▶ [What is being asked]: Print verbatim the lines of the listing below, from the line that contains "has width=636, height=566." up to and including the line that contains "Looking at the screenshot, I should (x=240, y=912).".

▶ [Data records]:
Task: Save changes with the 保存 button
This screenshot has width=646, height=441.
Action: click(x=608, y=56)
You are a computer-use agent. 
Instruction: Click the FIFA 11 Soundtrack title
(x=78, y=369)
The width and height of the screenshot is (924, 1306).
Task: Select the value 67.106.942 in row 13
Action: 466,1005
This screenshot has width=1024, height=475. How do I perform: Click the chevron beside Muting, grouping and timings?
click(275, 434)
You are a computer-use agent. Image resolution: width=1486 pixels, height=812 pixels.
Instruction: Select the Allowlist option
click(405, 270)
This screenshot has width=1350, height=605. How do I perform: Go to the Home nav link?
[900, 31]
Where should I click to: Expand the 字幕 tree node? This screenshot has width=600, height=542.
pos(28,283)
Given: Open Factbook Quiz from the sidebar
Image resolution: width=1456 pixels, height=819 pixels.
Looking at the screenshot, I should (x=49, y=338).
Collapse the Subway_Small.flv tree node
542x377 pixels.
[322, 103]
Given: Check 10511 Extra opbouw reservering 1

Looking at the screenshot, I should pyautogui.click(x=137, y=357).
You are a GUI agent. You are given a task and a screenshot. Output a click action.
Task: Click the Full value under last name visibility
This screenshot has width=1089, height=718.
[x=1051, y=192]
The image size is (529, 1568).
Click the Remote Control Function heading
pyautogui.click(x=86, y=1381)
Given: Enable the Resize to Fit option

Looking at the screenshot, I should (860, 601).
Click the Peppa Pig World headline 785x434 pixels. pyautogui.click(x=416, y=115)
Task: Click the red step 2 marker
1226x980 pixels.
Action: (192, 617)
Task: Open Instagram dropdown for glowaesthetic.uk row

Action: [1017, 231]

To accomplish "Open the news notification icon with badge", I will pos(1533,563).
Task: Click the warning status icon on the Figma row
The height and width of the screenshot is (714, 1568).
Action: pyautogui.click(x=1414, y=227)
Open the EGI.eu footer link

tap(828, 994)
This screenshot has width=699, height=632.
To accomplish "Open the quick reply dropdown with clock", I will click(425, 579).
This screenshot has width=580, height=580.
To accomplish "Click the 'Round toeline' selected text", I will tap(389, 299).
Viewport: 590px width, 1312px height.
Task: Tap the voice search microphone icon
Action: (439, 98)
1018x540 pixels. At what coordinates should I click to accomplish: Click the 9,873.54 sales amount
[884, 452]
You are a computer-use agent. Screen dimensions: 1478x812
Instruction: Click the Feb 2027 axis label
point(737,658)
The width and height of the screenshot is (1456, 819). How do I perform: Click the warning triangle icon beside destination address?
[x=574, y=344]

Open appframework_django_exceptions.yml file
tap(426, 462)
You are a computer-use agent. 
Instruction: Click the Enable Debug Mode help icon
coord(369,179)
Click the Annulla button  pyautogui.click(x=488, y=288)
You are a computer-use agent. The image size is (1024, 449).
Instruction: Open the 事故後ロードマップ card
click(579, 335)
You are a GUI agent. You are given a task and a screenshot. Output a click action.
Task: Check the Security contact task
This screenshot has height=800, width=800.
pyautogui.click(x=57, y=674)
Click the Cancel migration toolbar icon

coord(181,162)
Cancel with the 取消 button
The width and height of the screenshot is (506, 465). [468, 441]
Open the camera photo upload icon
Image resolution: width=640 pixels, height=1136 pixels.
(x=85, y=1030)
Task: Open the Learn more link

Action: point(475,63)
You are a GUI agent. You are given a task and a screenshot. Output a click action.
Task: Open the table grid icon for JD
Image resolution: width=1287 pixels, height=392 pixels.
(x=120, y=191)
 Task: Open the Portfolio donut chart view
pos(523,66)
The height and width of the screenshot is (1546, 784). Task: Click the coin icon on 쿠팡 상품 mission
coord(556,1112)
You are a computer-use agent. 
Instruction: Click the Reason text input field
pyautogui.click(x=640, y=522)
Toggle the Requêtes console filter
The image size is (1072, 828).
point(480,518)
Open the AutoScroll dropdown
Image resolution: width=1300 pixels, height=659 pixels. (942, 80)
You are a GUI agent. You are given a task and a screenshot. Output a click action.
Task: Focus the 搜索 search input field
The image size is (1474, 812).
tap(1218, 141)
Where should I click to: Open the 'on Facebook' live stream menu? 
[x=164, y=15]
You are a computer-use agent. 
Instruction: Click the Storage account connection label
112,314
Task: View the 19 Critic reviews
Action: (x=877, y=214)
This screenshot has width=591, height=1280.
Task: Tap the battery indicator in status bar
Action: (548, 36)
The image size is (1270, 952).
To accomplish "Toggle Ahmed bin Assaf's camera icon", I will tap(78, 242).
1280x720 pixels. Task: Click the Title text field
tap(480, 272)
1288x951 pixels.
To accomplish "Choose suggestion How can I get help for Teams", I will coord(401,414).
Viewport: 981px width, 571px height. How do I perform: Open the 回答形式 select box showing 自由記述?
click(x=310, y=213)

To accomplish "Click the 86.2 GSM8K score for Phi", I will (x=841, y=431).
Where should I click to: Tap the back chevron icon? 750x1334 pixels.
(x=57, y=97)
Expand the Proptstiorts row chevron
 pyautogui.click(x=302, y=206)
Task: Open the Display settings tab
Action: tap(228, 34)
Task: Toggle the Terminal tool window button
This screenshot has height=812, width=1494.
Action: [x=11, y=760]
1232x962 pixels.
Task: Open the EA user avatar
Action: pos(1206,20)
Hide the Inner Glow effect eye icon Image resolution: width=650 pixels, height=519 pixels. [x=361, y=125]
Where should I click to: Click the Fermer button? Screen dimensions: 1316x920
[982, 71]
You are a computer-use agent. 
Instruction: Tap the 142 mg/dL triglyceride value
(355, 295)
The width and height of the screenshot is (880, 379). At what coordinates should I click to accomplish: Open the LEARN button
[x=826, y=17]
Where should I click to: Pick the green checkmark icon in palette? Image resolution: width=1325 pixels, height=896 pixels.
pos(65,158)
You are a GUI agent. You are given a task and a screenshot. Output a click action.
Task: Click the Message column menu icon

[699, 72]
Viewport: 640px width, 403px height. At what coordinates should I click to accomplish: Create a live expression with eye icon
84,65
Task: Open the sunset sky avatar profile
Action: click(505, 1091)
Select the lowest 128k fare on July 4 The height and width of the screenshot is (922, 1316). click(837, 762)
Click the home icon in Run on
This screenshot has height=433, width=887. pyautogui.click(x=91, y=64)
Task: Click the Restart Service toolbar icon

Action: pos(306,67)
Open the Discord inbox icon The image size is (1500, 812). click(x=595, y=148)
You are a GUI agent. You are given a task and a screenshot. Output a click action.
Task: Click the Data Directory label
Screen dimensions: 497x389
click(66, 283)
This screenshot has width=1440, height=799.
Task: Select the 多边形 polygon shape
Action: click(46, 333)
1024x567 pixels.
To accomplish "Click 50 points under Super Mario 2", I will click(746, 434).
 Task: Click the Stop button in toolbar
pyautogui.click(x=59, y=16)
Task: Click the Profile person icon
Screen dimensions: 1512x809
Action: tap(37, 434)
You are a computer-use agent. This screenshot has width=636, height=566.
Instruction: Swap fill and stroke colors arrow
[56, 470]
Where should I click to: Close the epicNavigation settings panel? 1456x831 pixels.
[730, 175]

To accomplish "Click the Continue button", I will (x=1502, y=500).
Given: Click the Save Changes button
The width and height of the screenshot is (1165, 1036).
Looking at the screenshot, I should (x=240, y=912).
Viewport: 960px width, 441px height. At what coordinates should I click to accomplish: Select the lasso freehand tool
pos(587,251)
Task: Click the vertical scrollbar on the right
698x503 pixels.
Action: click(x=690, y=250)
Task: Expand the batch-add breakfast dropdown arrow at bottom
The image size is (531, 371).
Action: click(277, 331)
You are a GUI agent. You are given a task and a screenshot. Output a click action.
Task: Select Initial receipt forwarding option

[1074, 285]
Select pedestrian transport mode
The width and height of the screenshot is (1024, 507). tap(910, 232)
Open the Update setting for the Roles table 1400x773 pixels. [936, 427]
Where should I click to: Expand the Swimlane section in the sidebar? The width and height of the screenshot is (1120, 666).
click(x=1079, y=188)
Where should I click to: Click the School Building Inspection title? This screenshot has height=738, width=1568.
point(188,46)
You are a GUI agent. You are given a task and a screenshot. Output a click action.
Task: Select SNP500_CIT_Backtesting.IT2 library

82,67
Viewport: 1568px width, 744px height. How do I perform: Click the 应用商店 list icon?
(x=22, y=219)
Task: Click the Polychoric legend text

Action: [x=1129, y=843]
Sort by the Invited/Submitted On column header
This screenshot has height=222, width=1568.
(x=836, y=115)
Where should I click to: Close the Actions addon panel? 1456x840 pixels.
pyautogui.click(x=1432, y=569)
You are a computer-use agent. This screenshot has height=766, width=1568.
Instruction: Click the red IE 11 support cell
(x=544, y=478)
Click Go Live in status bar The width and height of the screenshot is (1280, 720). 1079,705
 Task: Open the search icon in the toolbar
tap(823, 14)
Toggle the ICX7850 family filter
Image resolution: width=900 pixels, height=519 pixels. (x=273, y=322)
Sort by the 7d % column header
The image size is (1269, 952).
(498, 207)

▶ [Result of the task]:
You are a computer-use agent. This screenshot has width=636, height=566.
Instruction: Swap fill and stroke colors arrow
[56, 470]
Where should I click to: Close the epicNavigation settings panel? 1456x831 pixels.
[730, 175]

To accomplish "Click the Continue button", I will (x=1502, y=500).
Given: Click the Save Changes button
The width and height of the screenshot is (1165, 1036).
Looking at the screenshot, I should (x=240, y=912).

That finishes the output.